Candy Herman, of Appleton, said worship, for her, is a daily activity.

“As you worship you grow closer to God,” Herman said. “It’s a personal experience and helps you understand who Jesus is.”

Worship music has increased in popularity and visibility since the late 1990s, with many Christian recording artists releasing worships albums.

It has also sparked a kind of subset of Christian music for praise and worship albums by artists like Eide or Chris Tomlin, one of the most well-known worship leaders.

Tomlin – who looks like a rocker with wide sunglasses and frosted spiky hair – led worship twice on Saturday at Lifest. Many of those worshipping Saturday night at his performance didn’t need the words projected on the screen because Tomlin’s songs, perhaps the hymns of this generation, are used in many churches and played often on Christian radio.

Worship, Tomlin said, is “what do you put the most value on in your life. Every person who breathes worships, worships something.”

Getting the audience involved, Eide said, helps keep the worship times from becoming rock concerts.

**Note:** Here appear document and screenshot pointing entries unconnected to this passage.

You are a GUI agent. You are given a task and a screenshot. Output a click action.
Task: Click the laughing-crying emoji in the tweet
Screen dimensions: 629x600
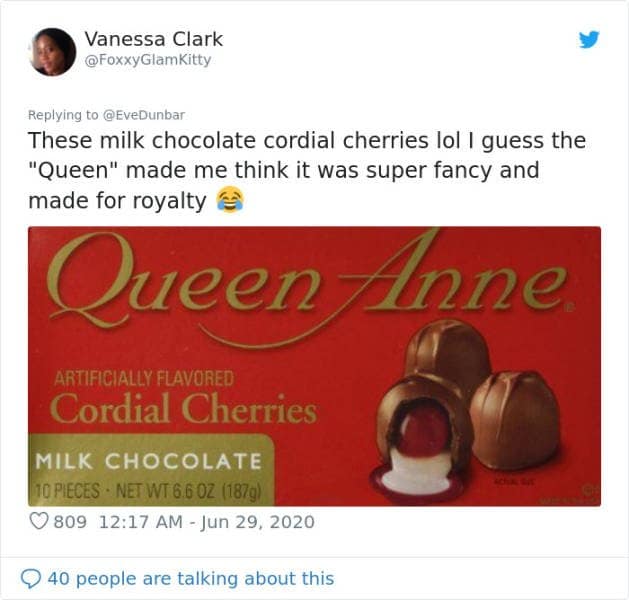230,201
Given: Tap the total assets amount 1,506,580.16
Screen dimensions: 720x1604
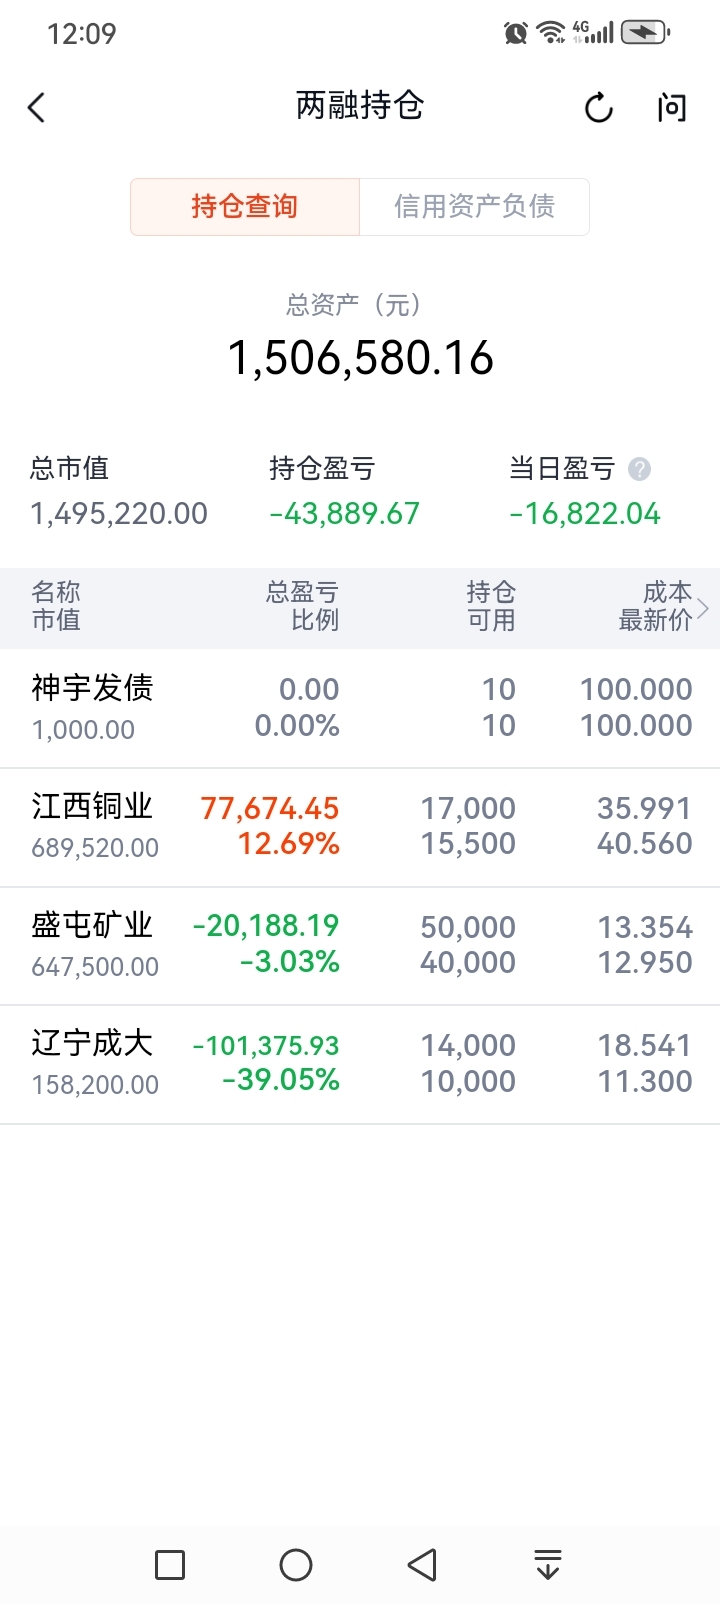Looking at the screenshot, I should point(360,358).
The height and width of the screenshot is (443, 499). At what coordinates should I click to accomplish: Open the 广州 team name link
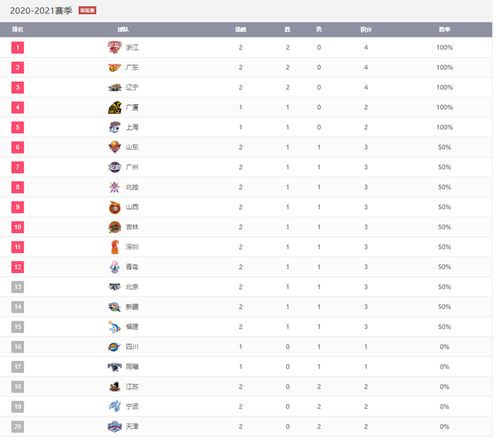132,167
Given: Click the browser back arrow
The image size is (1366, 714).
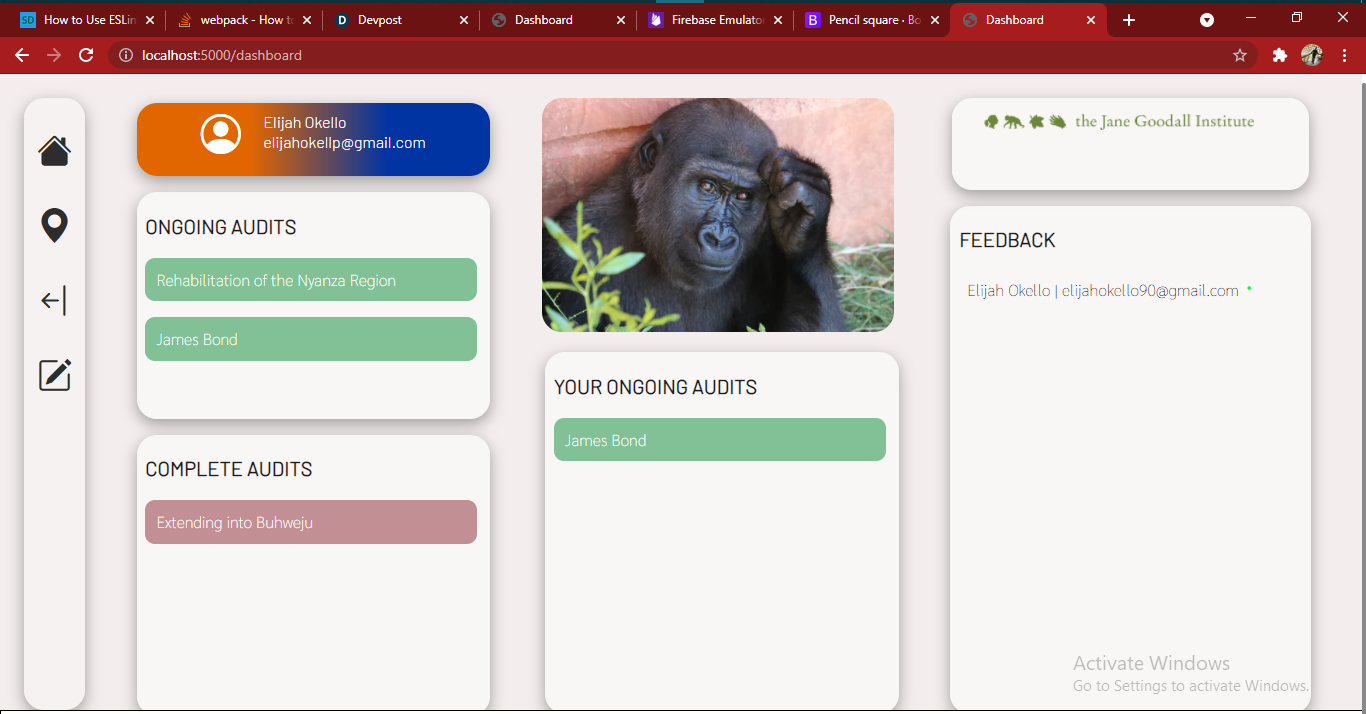Looking at the screenshot, I should [22, 56].
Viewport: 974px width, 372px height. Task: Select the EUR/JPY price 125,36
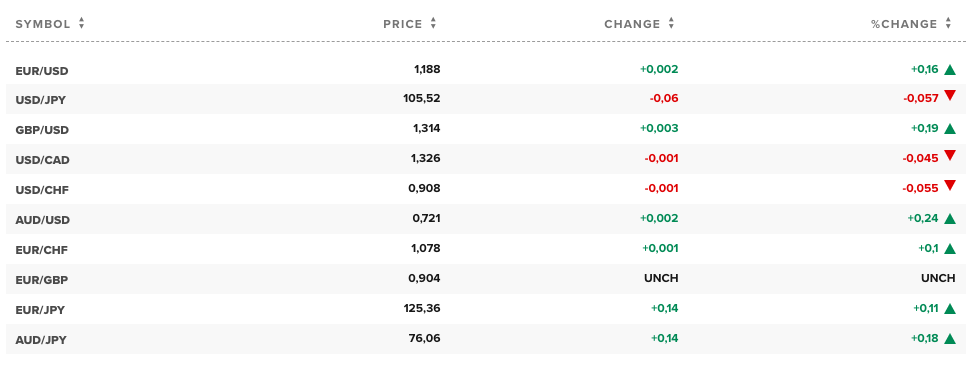click(424, 309)
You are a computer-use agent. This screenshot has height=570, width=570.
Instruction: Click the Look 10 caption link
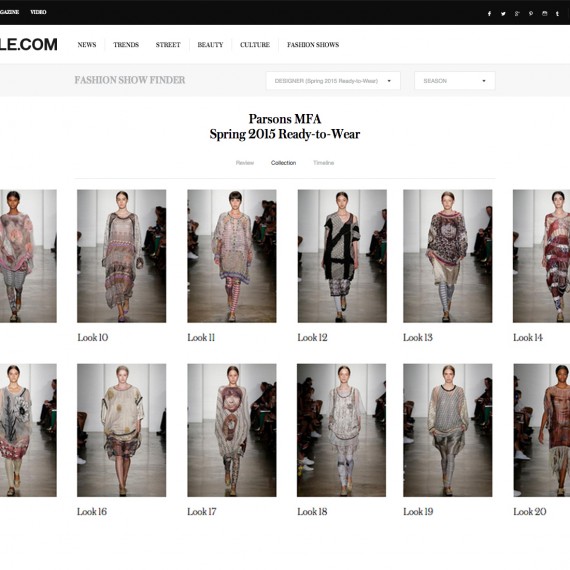point(93,338)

“When you ask people to participate, that whole stage thing disappears,” Eide said.

And the worship leaders likely feel the same thing as the worshippers, as Theresa Graves of Green Bay described it, “like I am in touch with the Lord.”

During the last chorus of the old hymn Amazing Grace, Tomlin stopped singing, letting the crowd carry the song, placed the capo on his guitar for the next song, stepped back from the microphone, and raised his own hands to heaven, like the hundreds on the other side of the stage.